Se quiserem, a operação na Venezuela não inaugura essa lógica, mas a torna visível de uma forma quase didática. Os Estados Unidos não agiram fora do sistema internacional, mas acima dele, do seu ápice. Isso demonstrou que a hierarquia global permanece assimétrica e que a soberania é condicional para aqueles que não conseguem impor um custo intolerável a um agressor.

Sob essa perspectiva, a comparação com a Coreia do Norte não é uma provocação antiocidental, mas sim uma leitura realista e a priori dos fatos: a lei é aplicada onde há equilíbrio e, onde não há, a força prevalece.

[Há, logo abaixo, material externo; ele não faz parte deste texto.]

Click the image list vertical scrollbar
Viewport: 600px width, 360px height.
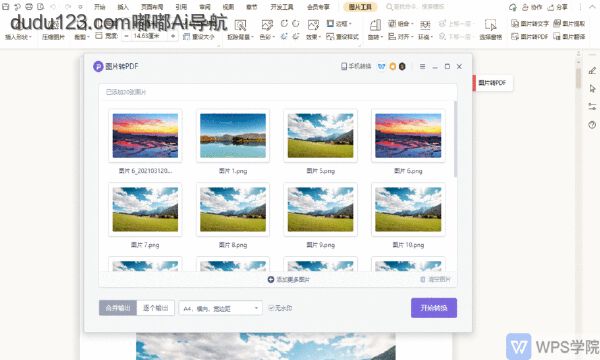pos(455,139)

O que não é o que queremos dizer

Assim, a lição deixada pelo ataque à Venezuela é incômoda porque desmantela décadas de retórica, ou quase. O direito internacional não desapareceu agora, talvez porque nunca tenha existido como um escudo autônomo. Sempre foi um reflexo do poder.

E a Coreia do Norte não é intocável porque está certa, é claro, mas porque simplesmente pode destruir. A Venezuela não foi atacada porque é mais ilegítima, é claro, mas porque, nesse sentido, é mais fraca. É por isso que o Irã está avançando em direção ao limiar nuclear, porque aprendeu esta lição observando os outros: que o sistema internacional não recompensa a obediência, mas sim a capacidade de dissuasão. Todo o resto é apenas conversa fiada.